A Promotoria de Defesa do Patrimônio Público e Social de São Paulo vai instaurar inquérito civil para apurar o pregão que escolheria as prestadoras de serviço de limpeza para os 37 Centros Educacionais Unificados (CEUs) de São Paulo. A Secretaria Municipal de Educação suspendeu anteontem preventivamente o processo licitatório após ser alertada pelo jornal O Estado de S.

Paulo de que o resultado já era conhecido 12 horas antes da abertura dos envelopes. Quatro das sete vencedoras atuam também no ramo de vigilância e segurança patrimonial. A Secretaria de Direto Econômico, braço do Ministério da Justiça responsável pela defesa da concorrência, considera esse setor altamente propenso à formação de cartel (conluio entre empresas).

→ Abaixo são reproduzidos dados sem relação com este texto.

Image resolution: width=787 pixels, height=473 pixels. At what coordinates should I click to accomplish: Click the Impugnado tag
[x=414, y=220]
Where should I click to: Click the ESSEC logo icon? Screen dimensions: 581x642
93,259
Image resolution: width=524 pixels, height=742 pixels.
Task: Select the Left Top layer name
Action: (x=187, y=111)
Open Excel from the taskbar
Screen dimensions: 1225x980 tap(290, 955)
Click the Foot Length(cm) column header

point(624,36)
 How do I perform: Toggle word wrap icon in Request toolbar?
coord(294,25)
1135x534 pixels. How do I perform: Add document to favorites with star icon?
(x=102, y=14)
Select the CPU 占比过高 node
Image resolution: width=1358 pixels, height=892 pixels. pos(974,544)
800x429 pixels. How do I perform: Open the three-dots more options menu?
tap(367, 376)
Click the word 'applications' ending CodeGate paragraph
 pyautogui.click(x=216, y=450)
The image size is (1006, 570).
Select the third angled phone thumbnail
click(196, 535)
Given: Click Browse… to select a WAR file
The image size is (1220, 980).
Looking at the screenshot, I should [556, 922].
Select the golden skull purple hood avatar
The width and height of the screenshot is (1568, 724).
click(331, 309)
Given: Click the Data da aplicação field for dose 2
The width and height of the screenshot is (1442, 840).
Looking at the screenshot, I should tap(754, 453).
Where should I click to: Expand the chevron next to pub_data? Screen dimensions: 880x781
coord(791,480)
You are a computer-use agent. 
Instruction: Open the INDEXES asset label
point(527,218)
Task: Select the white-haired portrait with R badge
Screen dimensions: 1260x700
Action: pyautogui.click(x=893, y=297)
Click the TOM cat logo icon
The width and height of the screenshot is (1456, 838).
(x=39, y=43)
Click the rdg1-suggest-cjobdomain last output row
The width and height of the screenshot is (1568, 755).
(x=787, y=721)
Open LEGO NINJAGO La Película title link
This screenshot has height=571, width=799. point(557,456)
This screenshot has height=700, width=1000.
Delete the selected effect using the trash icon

A Prefeitura, por sua vez, anunciou que levará o caso à Corregedoria-Geral do Município. A investigação será conduzida pelo corregedor-geral, Olheno Scucuglia. Só em 2009, as sete empresas vencedoras da licitação para limpeza dos CEUs receberam R$ 202 milhões em contratos com secretarias, subprefeituras e autarquias municipais. As informações são do jornal O Estado de S. Paulo.